▸ Assigned task
From the data underneath, reproduce exactly the stretch that begins at the line with "This screenshot has height=511, width=629." and ends after the line with "You are a computer-use".

▸ Supplied records
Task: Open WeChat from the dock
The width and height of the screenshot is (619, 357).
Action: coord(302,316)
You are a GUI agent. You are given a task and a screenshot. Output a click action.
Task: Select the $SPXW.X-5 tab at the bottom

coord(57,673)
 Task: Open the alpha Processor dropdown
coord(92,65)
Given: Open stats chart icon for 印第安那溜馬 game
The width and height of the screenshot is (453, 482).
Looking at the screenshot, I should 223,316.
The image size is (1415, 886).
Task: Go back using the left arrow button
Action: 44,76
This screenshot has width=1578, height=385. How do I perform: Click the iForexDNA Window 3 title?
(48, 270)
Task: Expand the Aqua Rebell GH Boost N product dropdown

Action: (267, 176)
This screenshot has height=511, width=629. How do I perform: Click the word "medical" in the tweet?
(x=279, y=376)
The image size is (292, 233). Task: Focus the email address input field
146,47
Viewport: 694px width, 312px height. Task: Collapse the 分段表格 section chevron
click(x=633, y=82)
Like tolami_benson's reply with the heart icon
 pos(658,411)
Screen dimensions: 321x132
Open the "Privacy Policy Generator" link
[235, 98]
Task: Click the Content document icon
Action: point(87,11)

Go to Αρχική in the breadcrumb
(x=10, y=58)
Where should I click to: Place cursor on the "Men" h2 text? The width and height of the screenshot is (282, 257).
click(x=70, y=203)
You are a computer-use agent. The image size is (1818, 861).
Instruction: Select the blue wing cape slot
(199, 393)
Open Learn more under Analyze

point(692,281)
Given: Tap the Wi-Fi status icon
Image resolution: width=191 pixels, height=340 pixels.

▸ Problem solution
This screenshot has height=511, width=629. How do I perform: Click the word "medical" in the tweet?
(x=279, y=376)
The image size is (292, 233). Task: Focus the email address input field
146,47
Viewport: 694px width, 312px height. Task: Collapse the 分段表格 section chevron
click(x=633, y=82)
Like tolami_benson's reply with the heart icon
 pos(658,411)
Screen dimensions: 321x132
Open the "Privacy Policy Generator" link
[235, 98]
Task: Click the Content document icon
Action: point(87,11)

Go to Αρχική in the breadcrumb
(x=10, y=58)
Where should I click to: Place cursor on the "Men" h2 text? The width and height of the screenshot is (282, 257).
click(x=70, y=203)
You are a computer-use agent. The image size is (1818, 861).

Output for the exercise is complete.